Given that 40 to 60% of America’s produce has to be thrown away before it even gets to the market, much of it because it spoils on the way even while costing the consumer enormous amounts of money because of the cost of refrigeration, this solution of shipping living vegetables is so innovative it sounds like something out of a science fiction movie.   We learned on the tour that a box of  this aeroponic lettuce had been left in the trunk of a car on a hot summer day for three days, and when they opened it, the lettuce was still growing and was crisp and tasty.
If a trip to the hydroponics section of the Land Pavilion of Disney’s EPCOT center theme park is supposedly a voyage into some vague simulacrum of  tomorrowland, the trip to Amish country is a trip into the reality of post-modern hybridity where offstage and onstage cultural and market forces are shaping a whole new reality.
Weaver says about the Amish Lancaster county and other cultural landscapes on page 133 “The realtionaship between these landscapes and the tourism industry is complex and often uneasy, in that the cultural landscape is an amalgam of public and private spaces upon which the tourism industry is often dependent but over which the latter has little or no control… the tourism industry, however, benefits from these landscape on a largely cost-free basis by not having to pay any rent to the owners of the scenery and other tourism resources.

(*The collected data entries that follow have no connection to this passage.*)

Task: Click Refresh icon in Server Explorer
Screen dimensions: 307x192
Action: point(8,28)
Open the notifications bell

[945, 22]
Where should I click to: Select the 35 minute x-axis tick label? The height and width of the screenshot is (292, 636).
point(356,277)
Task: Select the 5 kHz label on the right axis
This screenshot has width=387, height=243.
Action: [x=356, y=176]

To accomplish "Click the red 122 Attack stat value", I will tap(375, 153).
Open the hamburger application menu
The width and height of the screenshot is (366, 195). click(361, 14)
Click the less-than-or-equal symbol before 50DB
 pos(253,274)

This can cause resentment on the part of residents, especially if elements of the tourism industry such as accomodations and built attractions  become increasingly visible in the landscape and in their own right contribute to the degradation of its scenic quality”.
However, this concern is predicated on the assumption that tour operators have the most agency and that local communities are merely passive players in the tourism theater.  In the case of the Amish, they have non-Amish business allies known as the “English” who do the interfacing with outsiders, and because capturing revenue is important and we live in an age of “disintermediation” it is more and more the case that local people are calling the shot. As an example, take a look at this website for the Aeroponic Facility in Lacaster.  Not only do they have an official form for scheduling tours, which are available Monday through Friday from 10 to 3, but they cater to out of town visitors by giving 10% discounts at the Stoltzfus B&B, a lovely 19th century farm house.  There is little worry that the Amish are being exploited.  Far from being “frozen in time” by tourists expectations, the Amish maintain the look of the landscape and their own dress and traditional practices because it suits them.  They are quite post modern in that they pick and choose the elements of the past, present and future that THEY want and present it to the tourists not just as a way of making money as though they were living in a theme park, but in a deliberate attempt to INFLUENCE the visitor.  As they say on the website “We love talking about growing fresh, healthy food through aeroponics! And the best place for a discussion of aeroponics is standing in our greenhouse with a full view of the aeroponics system in action.”
Some people in the county also love discussing politics and religion, and there is little fear of cultural erosion occurring just because outsiders are visiting.  On the contrary, tourism can provide a way for people in remote periphery areas to  affect the outside world, showing off their best practices, so as to PROTECT their worldview against incursion by unsustainable practices from the urban core.  What may have started out as Circumstantial Alternative Tourism, or CAT, becomes a form of Deliberate Alternative Tourism, or DAT.
What seems to count most, according to Weaver, is whether the destination in question is WHOLLY DEPENDENT on tourism or whether it retains an identity outside of tourism that can keep it vibrant and help it maintain its integrity.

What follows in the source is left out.